ROANOKE TIMES

                         Roanoke Times
                 Copyright (c) 1995, Landmark Communications, Inc.

DATE: SUNDAY, April 3, 1994                   TAG: 9404030140
SECTION: VIRGINIA                    PAGE: D-6   EDITION: METRO 
SOURCE: Associated Press
DATELINE: TYSON'S CORNER                                LENGTH: Medium


NO TAKERS YET FOR TELEVISED EXECUTIONS

Perhaps it's a crassly commercial appeal to public blood lust. Or perhaps it's the ultimate way for society to bear witness to its most extreme form of punishment.

Either way, "Death Watch" would turn up the heat in the debate over capital punishment by the live broadcast of executions.

"We want to put on pay TV an actual execution," said Northern Virginia lawyer Mark Sandground, founder of a production group that hopes to eventually air an "execution of the month."

The program would educate people about the death penalty and be a deterrent to violent crime, Sandground said.

The idea, which would need cooperation from state prison systems, sits uneasily with advocates and opponents of capital punishment alike.

"It's going back to Roman times. I think it is an assault on our civilization, especially the commercialization," said Del. Bernard Cohen, D-Alexandria. Cohen supports the death penalty but opposed as ghoulish a bill in the Virginia legislature this year to allow relatives of a murder victim to witness the killer's execution.

The bill failed, but Gov. George Allen pledged to change Department of Corrections rules to allow the practice.

"I find the whole proposal fairly barbaric," said Leigh Dingerson, director of the Washington-based National Coalition to Abolish the Death Penalty.

"The death penalty issue is much bigger than the way someone dies. It's much more than the 40-second process of snuffing out someone's life," she said.

From the Roman lions to stonings, hangings and firing squads, Western society traditionally exacted its pound of flesh publicly. There were public executions in this country into the 1950s, Dingerson said.

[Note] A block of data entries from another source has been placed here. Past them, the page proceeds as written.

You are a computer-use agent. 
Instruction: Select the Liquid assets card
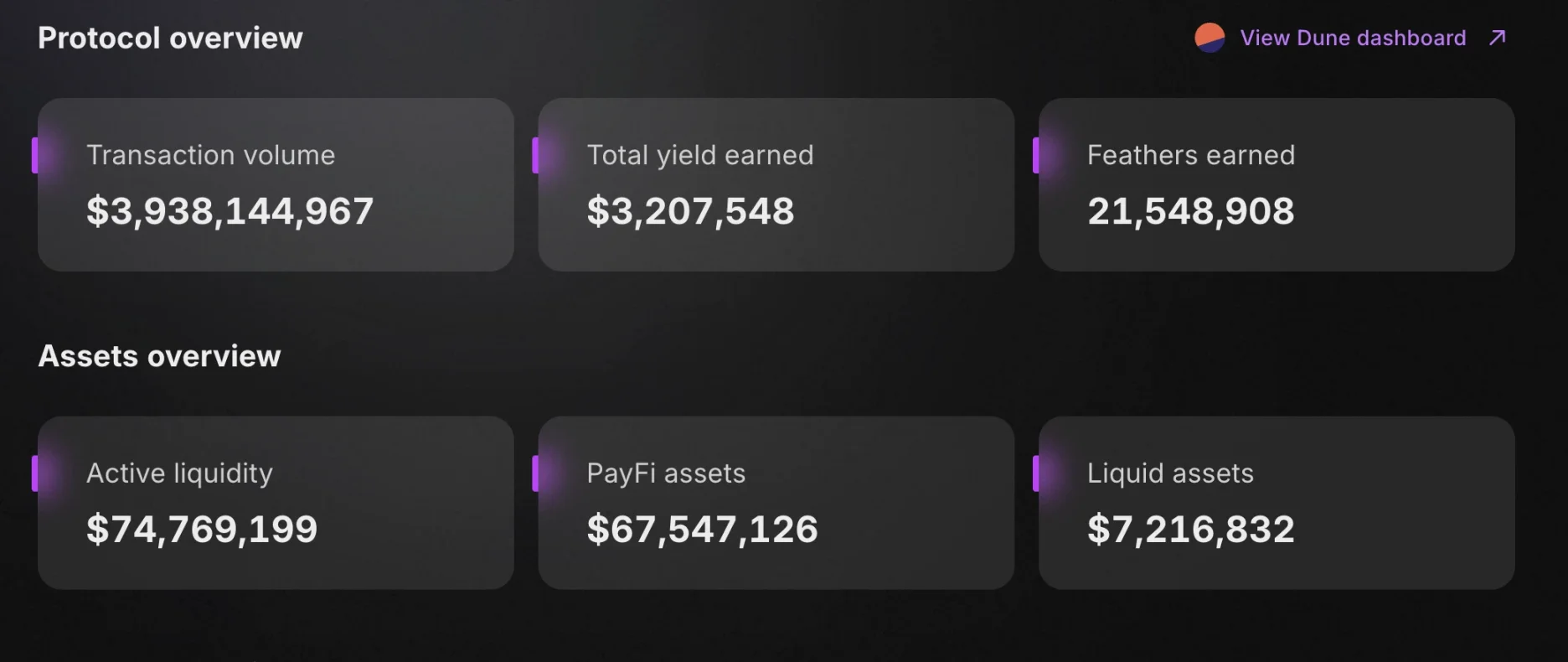point(1276,503)
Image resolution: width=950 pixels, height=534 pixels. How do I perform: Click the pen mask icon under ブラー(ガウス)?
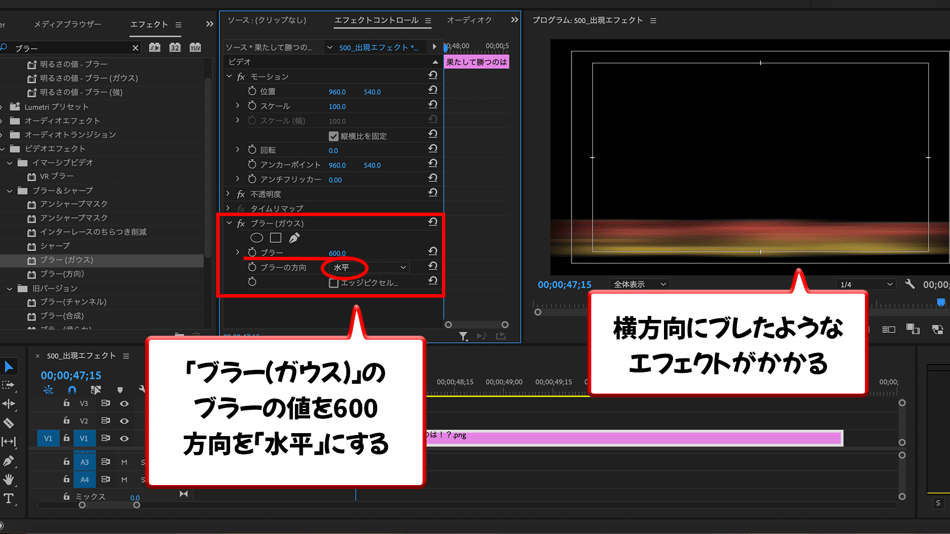click(x=294, y=238)
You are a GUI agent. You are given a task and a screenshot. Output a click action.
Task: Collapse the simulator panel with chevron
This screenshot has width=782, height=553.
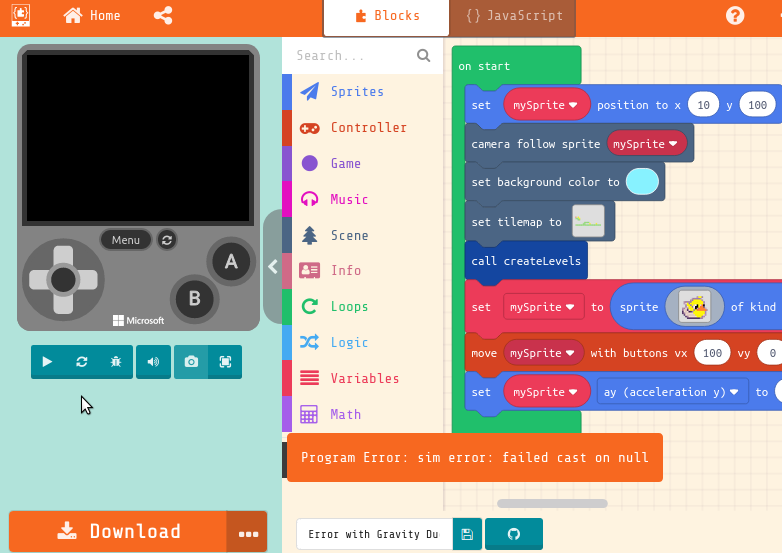coord(273,266)
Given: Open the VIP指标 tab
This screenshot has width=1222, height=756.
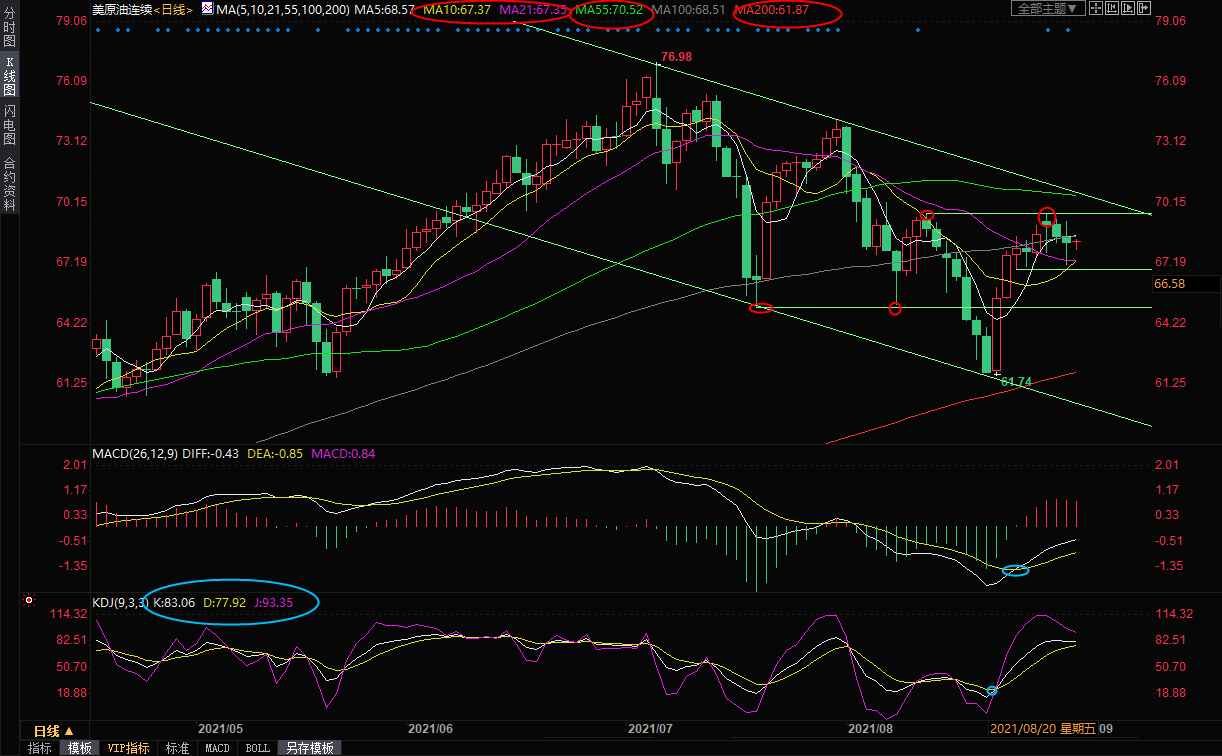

But since the Supreme Court reinstituted the death penalty in 1976, executions have been largely closeted rituals.

Sandground and Los Angeles entertainment lawyer Michael Shapiro are shopping their pay-per-view execution to television networks and producers, so far without success.

"I find the idea abhorrent. I want no part of it," Warner Bros. executive Edward Bleier wrote in a January letter to Shapiro.